This presentation was made at CAASE18, The Conference on Advancing Analysis & Simulation in Engineering. CAASE18 brought together the leading visionaries, developers, and practitioners of CAE-related technologies in an open forum, to share experiences, discuss relevant trends, discover common themes, and explore future issues.

Resource Abstract

The stress at the interface between foot and insole (i.e., plantar stress) is known to play an important role in development of foot ulcers in diabetic patients. A specific shoe design can potentially reduce the plantar stress and therefore provide more comfort for the patients. The objective of the study was to examine the effect of insole-to-midsole heel height on the plantar stress using a finite element (FE) model.
A nonlinear axisymmetric two-dimensional model of a human heel-shoe consisting of calcaneus bone, heel pad, insole, midsole and a floor was developed in Abaqus/CAE. Non-linear foam material was assigned to the insole and midsole geometries. The total thickness of the insole-midsole was assumed a fixed number. The insole thickness was varied using Isight, while a representative average bodyweight was applied to the bone. A room temperature of 23°C was considered in this study. The plantar stress was estimated by measuring the predicted maximum contact pressure between the heel and the insole.

** Using the information **
a) In the plantar stress abstract, which tool was used to vary the insole thickness?
b) Transcribe a passage from the plantar stress abstract. Begin at the words "The stress at" and stop after "element (FE) model.".
c) Pick up the plantar stress abstract after its last sentence and keep writing.

** Data provided **
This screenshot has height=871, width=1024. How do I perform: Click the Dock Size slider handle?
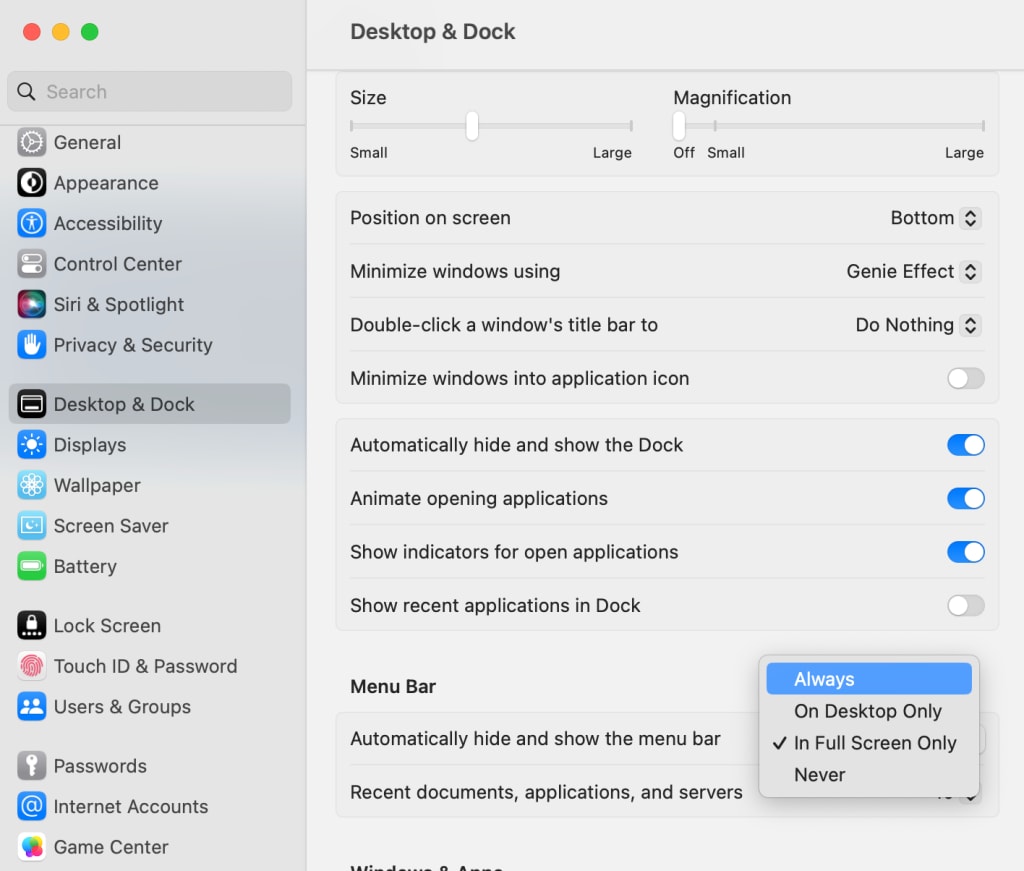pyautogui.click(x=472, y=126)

* * *

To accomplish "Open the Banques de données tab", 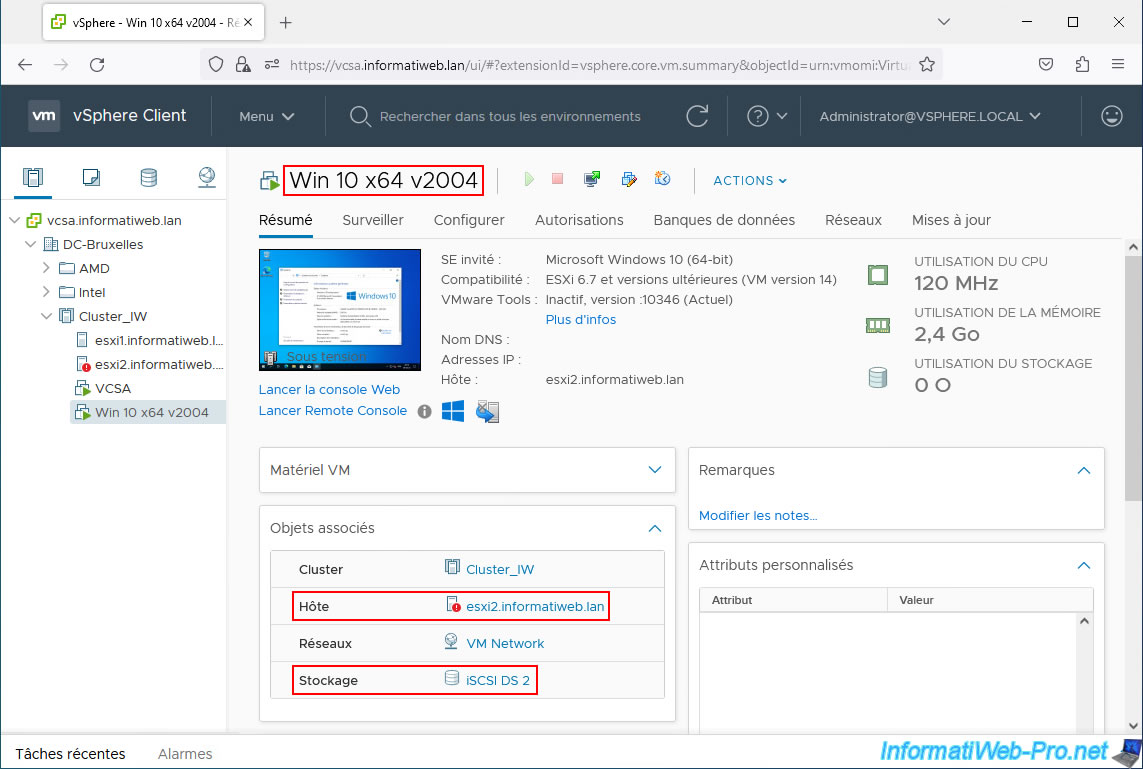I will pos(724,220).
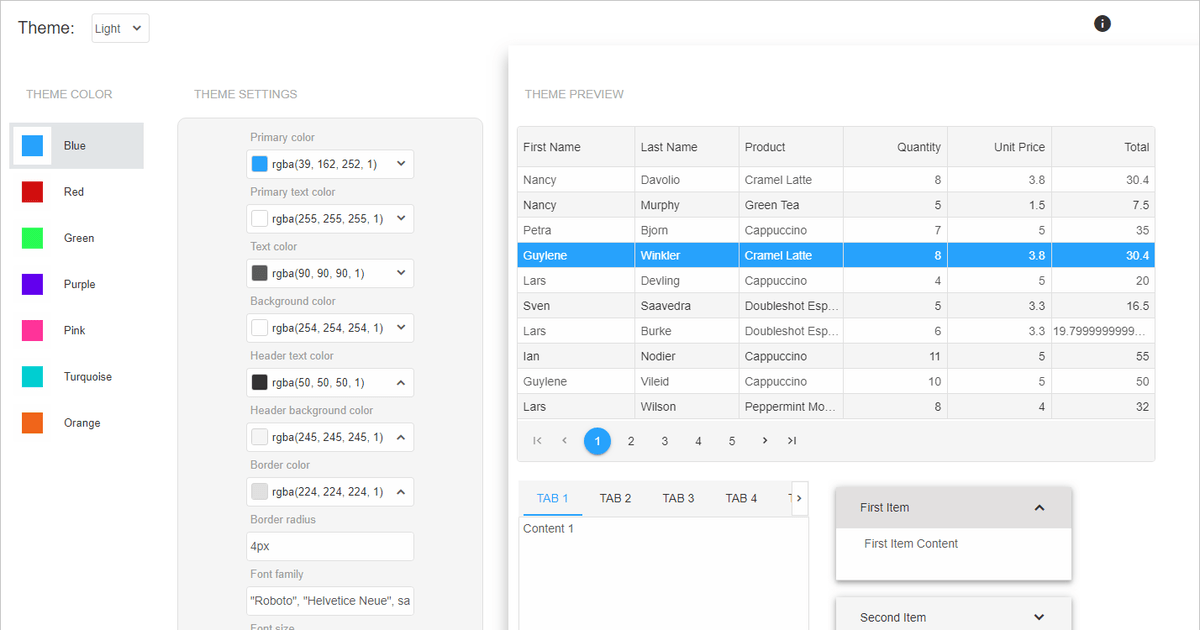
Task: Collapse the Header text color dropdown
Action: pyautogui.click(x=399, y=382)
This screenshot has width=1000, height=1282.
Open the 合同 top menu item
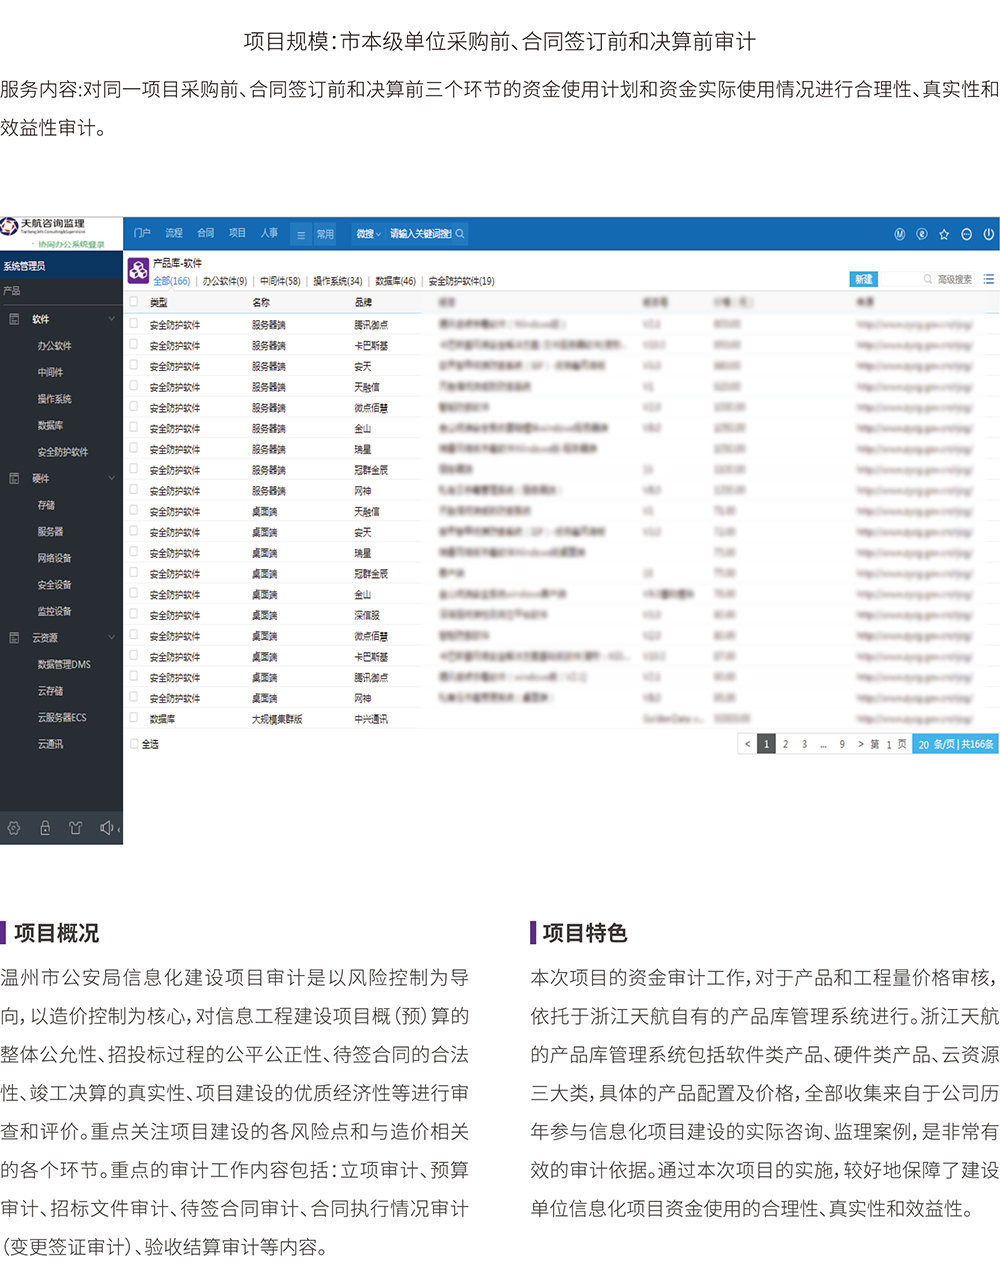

==

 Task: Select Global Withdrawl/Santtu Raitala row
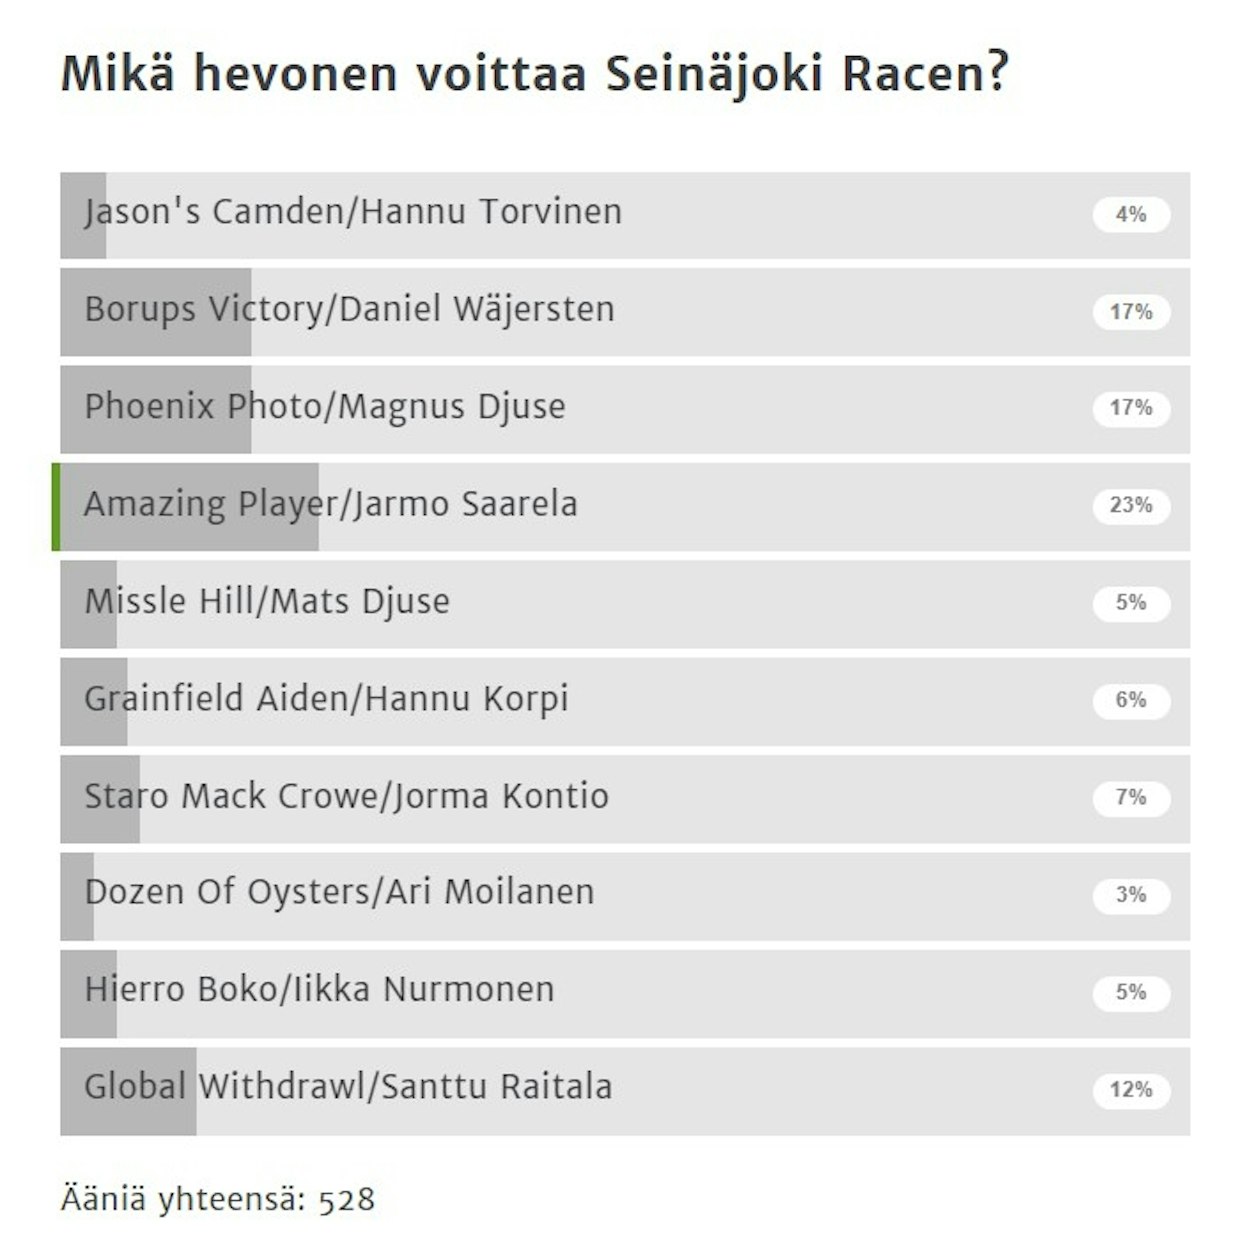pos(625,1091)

** Answers provided **
a) Isight

b)
The stress at the interface between foot and insole (i.e., plantar stress) is known to play an important role in development of foot ulcers in diabetic patients. A specific shoe design can potentially reduce the plantar stress and therefore provide more comfort for the patients. The objective of the study was to examine the effect of insole-to-midsole heel height on the plantar stress using a finite element (FE) model.

c)
The maximum contact pressure reduced by 10% from a thin to thick sole. Our model predictions showed that: 1) the contact pressure varies as a function of the insole-to-midsole heel height; therefore, an optimum ratio needs to be defined in designing a shoe and 2) under the room temperature condition, increasing the insole thickness can reduce the plantar stress (i.e., contact pressure between the heel and the insole). It is known that the foam material is temperature depended, therefore simulation of various thermal conditions needs to be considered next.
The FE model was successfully used to perform a parametric optimization of the shoe dimensions with a view to predict the plantar stress. Development of a FE model allowed the automation of such design tasks which could otherwise be quite complicated due to the complexity of the physical problem and the range of usage conditions.